Desembargadores do Tribunal de Justiça do Maranhão (TJ-MA) tomaram conhecimento, nesta semana, de que o presidente da Corte, Froz Sobrinho, determinou a transferência de cerca de R$ 2,8 bilhões em depósitos judiciais do Banco do Brasil para o Banco de Brasília.
Diante das críticas, o presidente afirmou que a decisão foi exclusivamente sua e que assume integralmente os riscos da aplicação. Segundo ele, os recursos passaram a render cerca de R$ 15 milhões por mês, valor superior aos aproximadamente R$ 3 milhões obtidos anteriormente com o Banco do Brasil.
A escolha do BRB gerou questionamentos internos em razão do histórico recente da instituição financeira, que entrou na mira da Polícia Federal após aportes no Banco Master e tentativa de aquisição da instituição, posteriormente liquidada pelo Banco Central do Brasil por fraude bancária. Procurado para informar se os valores do TJ-MA foram aplicados em fundos ligados ao Banco Master, Froz Sobrinho não respondeu.

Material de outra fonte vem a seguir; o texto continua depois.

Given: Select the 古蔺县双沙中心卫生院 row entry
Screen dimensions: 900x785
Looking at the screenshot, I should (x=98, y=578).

No dia 28 de janeiro, o presidente do TJ-MA reuniu os desembargadores para explicar a operação financeira e dividir a responsabilidade institucional pela mudança. O encontro terminou em bate-boca.
Durante a reunião, o desembargador Paulo Sérgio Velten Pereira interrompeu a exposição e criticou a condução do processo. Ele afirmou que a decisão não foi submetida ao colegiado e que não se considerava corresponsável pela medida.
“Com todo respeito, considero indevida essa convocação no tribunal para tratar desse tema agora, porque a decisão dessa migração foi exclusiva de vossa excelência. Ela não foi submetida ao colegiado. Não me sinto responsável por essa decisão. Foi uma decisão gravíssima e agora vamos dividir a responsabilidade?”, afirmou.
O presidente rebateu a crítica ao dizer que a reunião tinha caráter explicativo.
“Não é gravíssima, não. Estou convidando, não convocando”, disse.
Em seguida, o desembargador reiterou sua posição.
“Eu estou fora, já aviso que estou fora”, afirmou.
Ao final do encontro, Froz Sobrinho reafirmou que assumiu pessoalmente os riscos da aplicação e afirmou que a mudança buscou ampliar a rentabilidade para cumprir compromissos financeiros do tribunal, como o pagamento de indenizações a juízes, desembargadores e servidores.
“O risco foi meu e sou eu quem vai prestar contas”, declarou.